Material for this task —

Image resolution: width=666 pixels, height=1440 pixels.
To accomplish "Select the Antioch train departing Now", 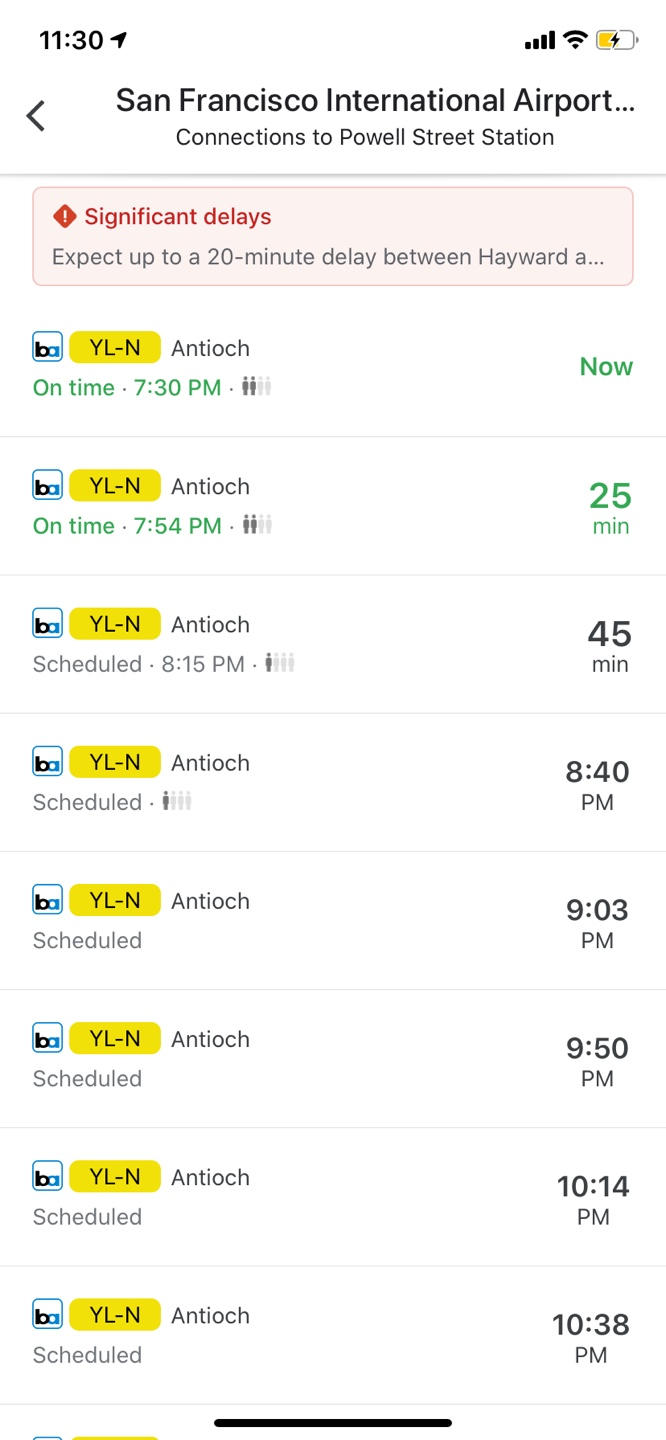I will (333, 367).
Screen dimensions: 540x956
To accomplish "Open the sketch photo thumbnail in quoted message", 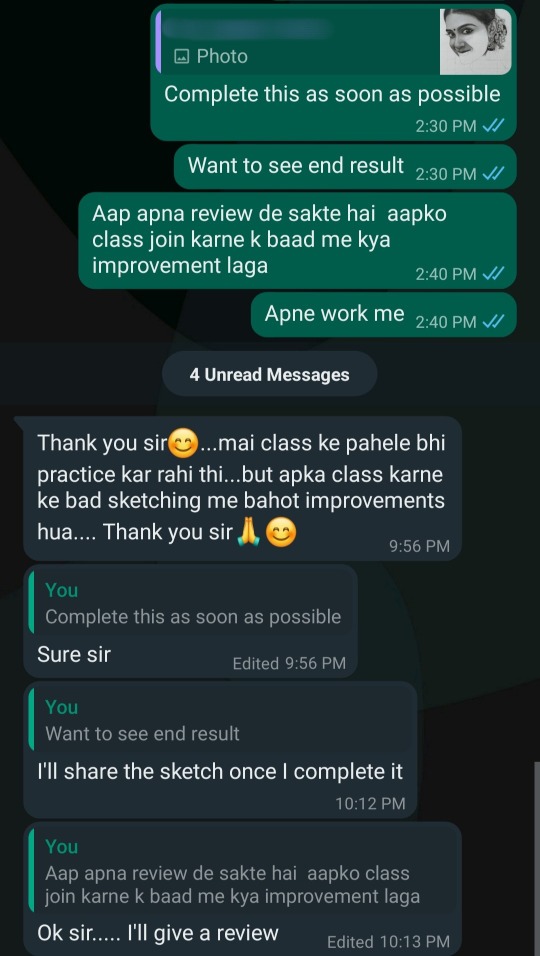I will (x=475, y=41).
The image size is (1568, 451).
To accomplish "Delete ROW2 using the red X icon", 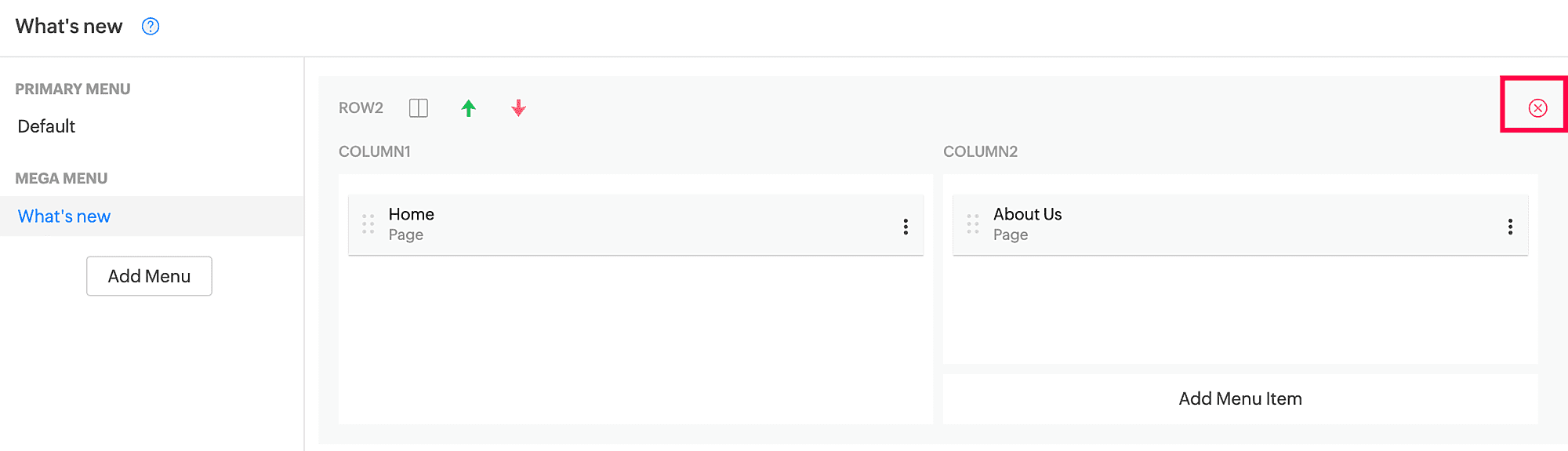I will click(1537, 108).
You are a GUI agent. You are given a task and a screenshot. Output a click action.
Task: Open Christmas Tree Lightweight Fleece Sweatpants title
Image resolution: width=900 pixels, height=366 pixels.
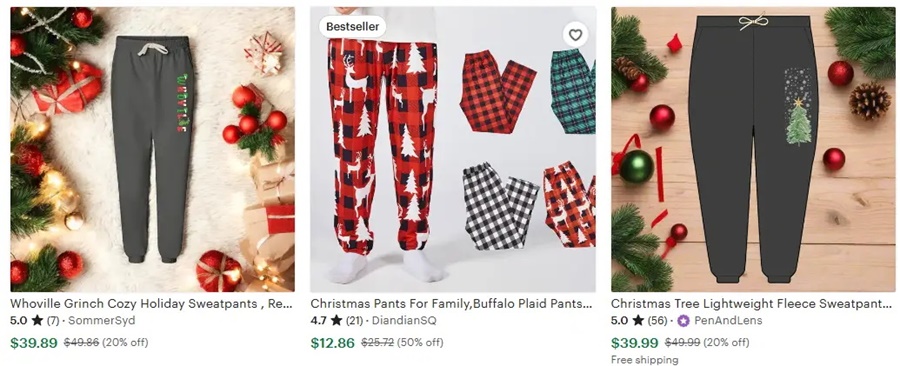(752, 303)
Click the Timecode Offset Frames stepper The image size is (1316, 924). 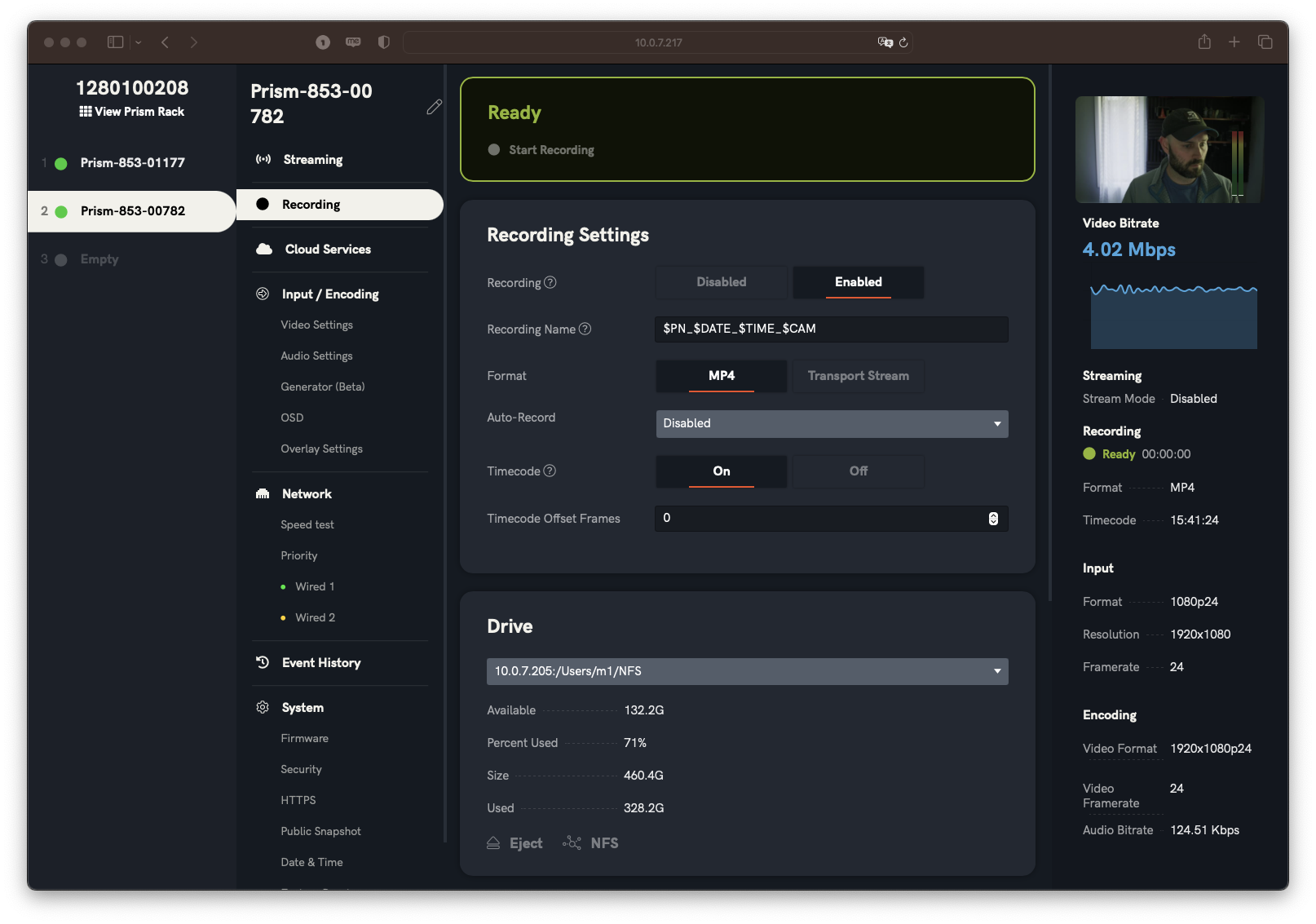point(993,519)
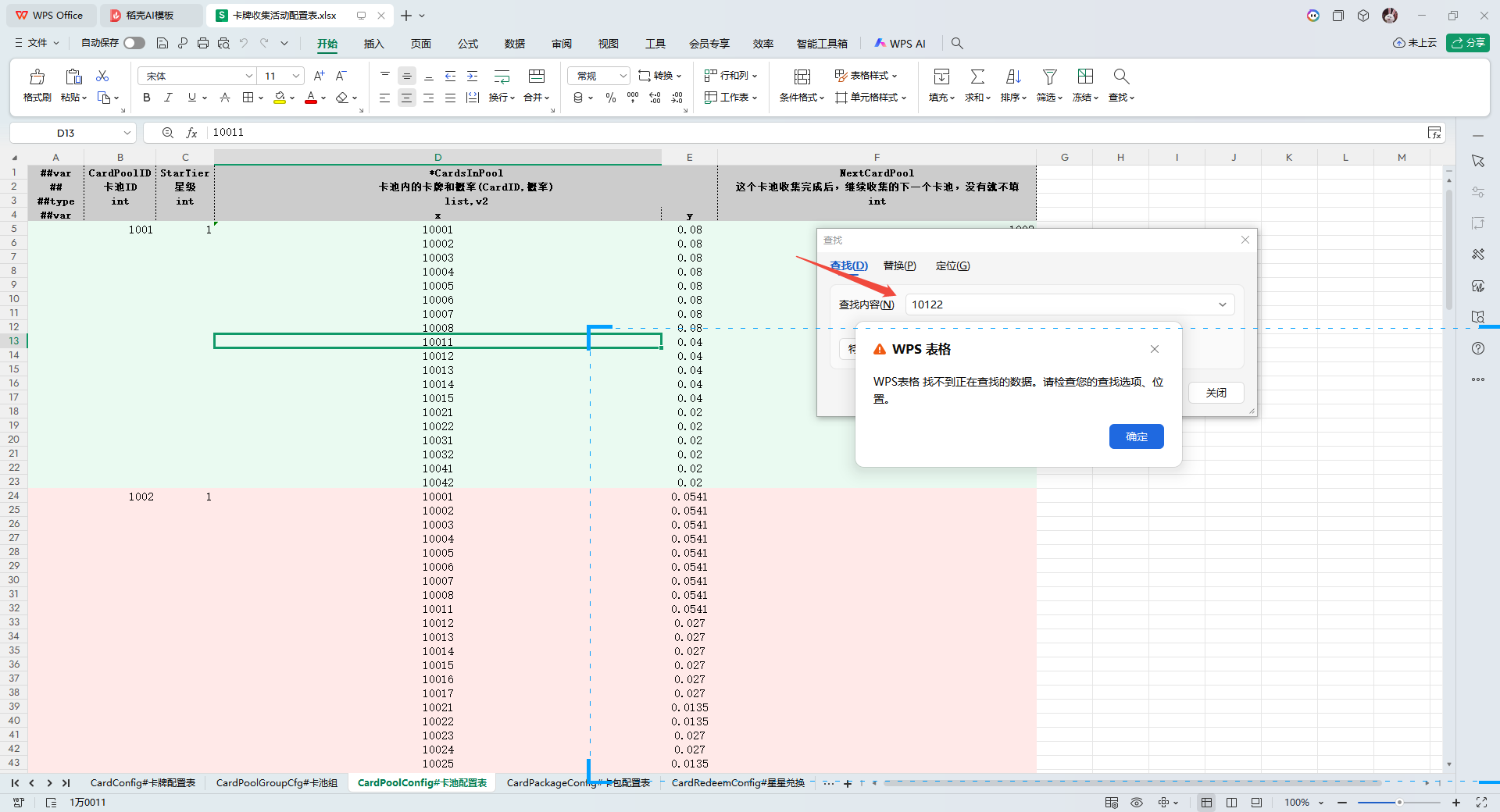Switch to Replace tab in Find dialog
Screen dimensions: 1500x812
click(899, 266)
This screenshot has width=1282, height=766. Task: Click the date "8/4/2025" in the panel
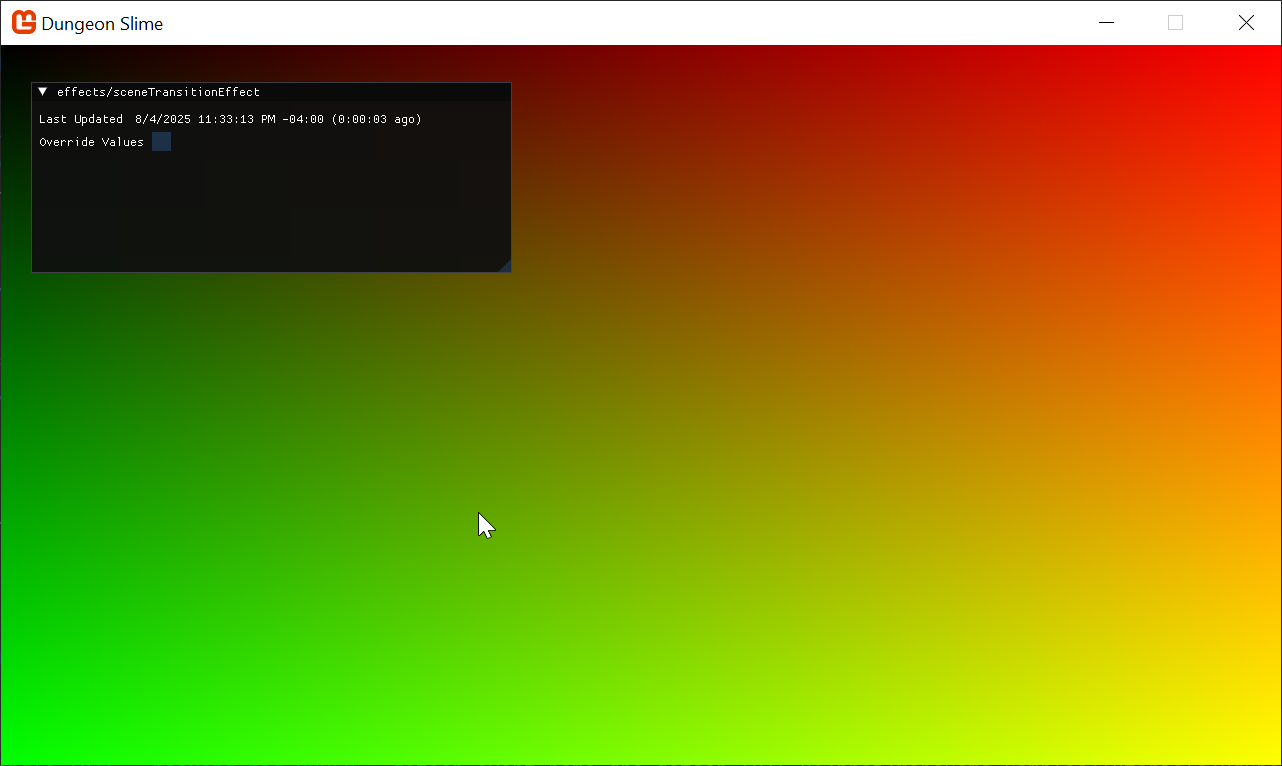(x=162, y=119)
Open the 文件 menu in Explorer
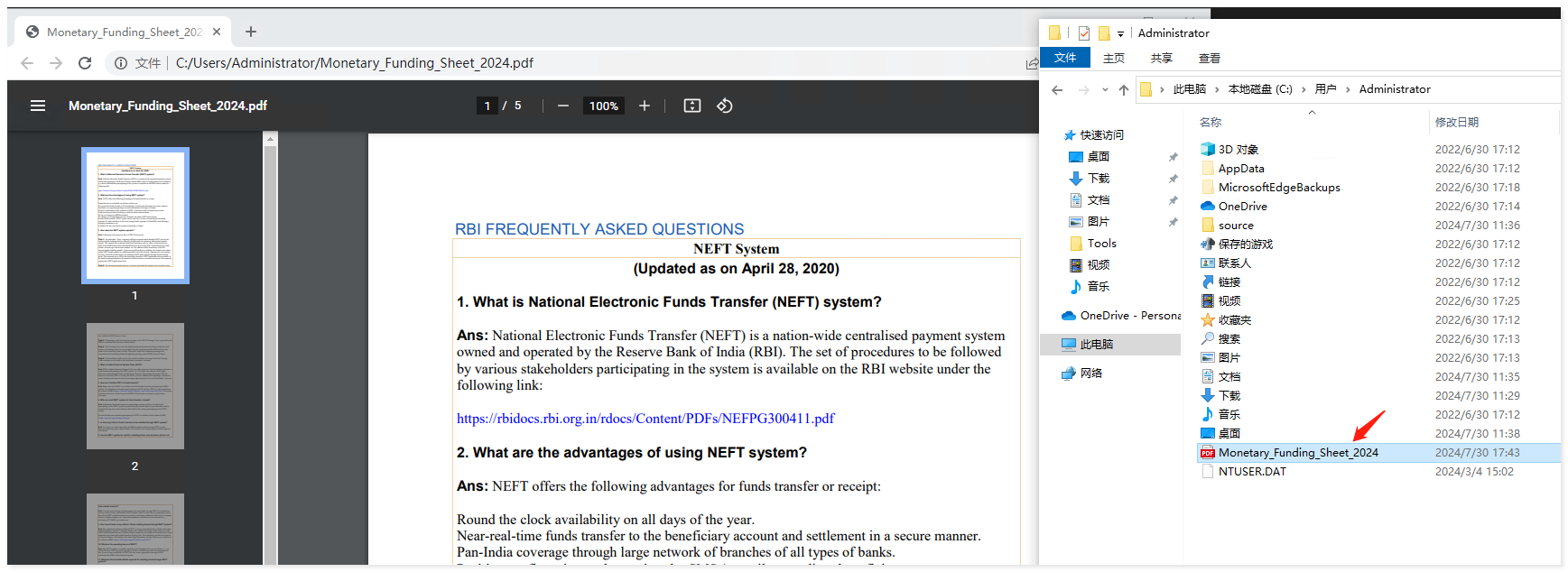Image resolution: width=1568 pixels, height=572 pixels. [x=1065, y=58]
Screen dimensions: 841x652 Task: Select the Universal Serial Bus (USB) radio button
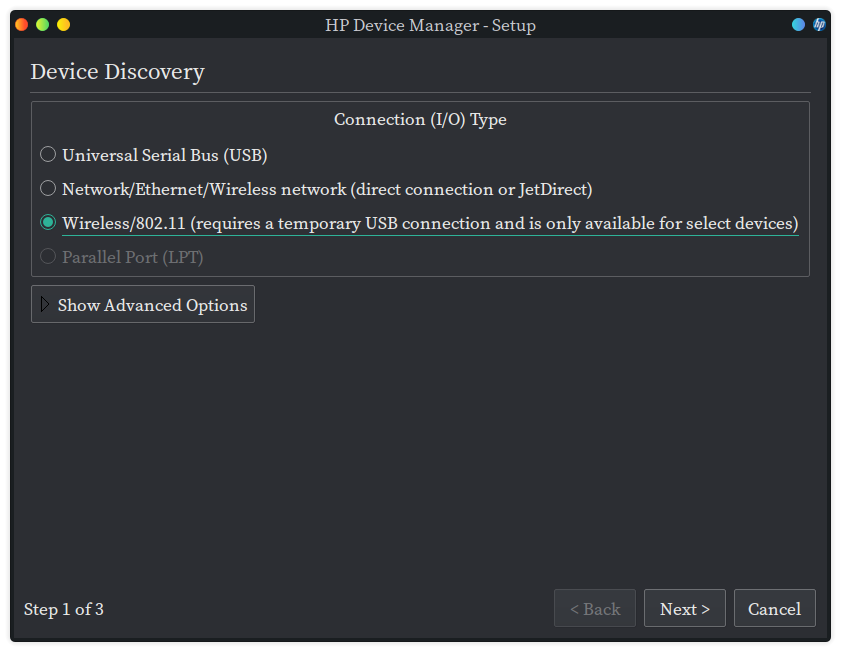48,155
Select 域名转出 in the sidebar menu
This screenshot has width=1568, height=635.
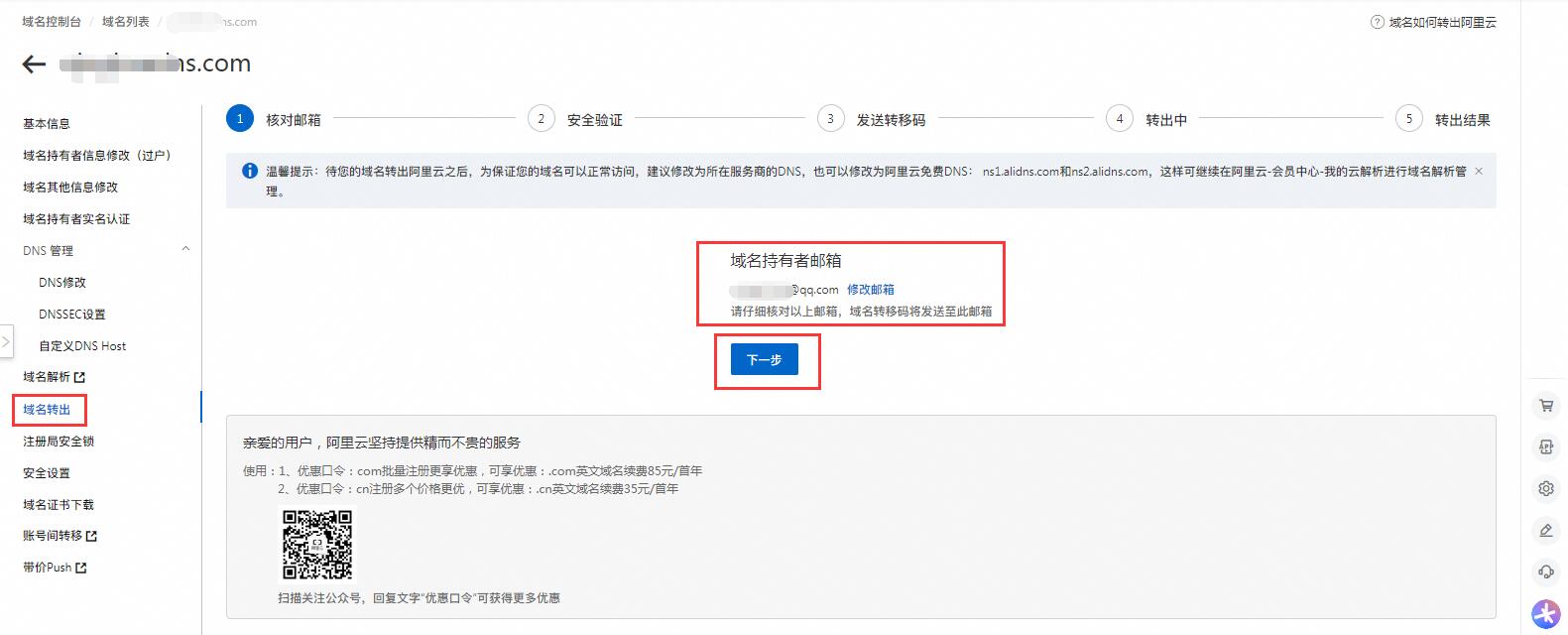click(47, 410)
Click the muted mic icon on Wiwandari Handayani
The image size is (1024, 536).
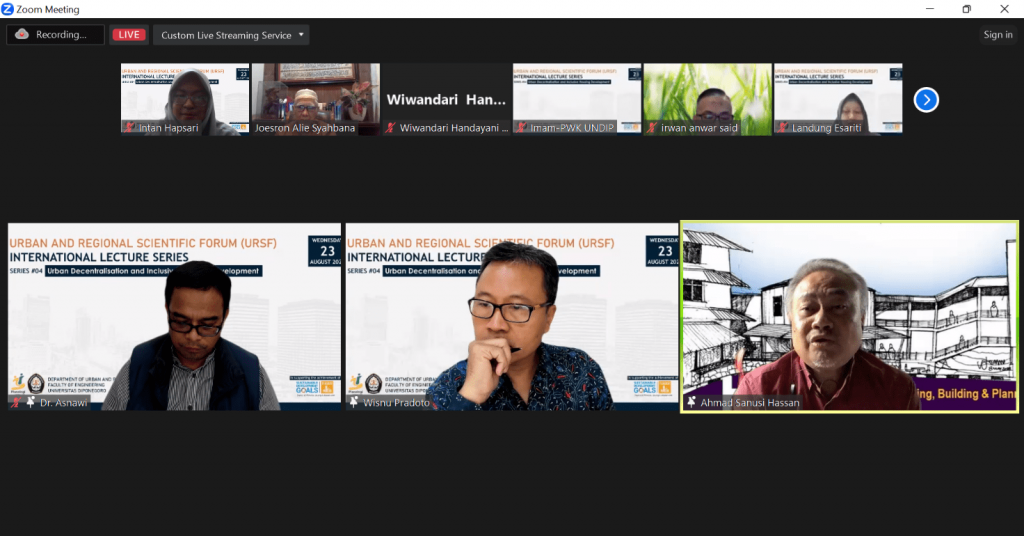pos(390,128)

Directions — Would you copy the lines from the one holding "Select 域名转出 in the sidebar menu" down to the last line of the material, both included, exactly and with nothing added, skipping the pictures?

Task response —
Select 域名转出 in the sidebar menu
This screenshot has width=1568, height=635.
click(47, 410)
Click the muted mic icon on Wiwandari Handayani
The image size is (1024, 536).
pos(390,128)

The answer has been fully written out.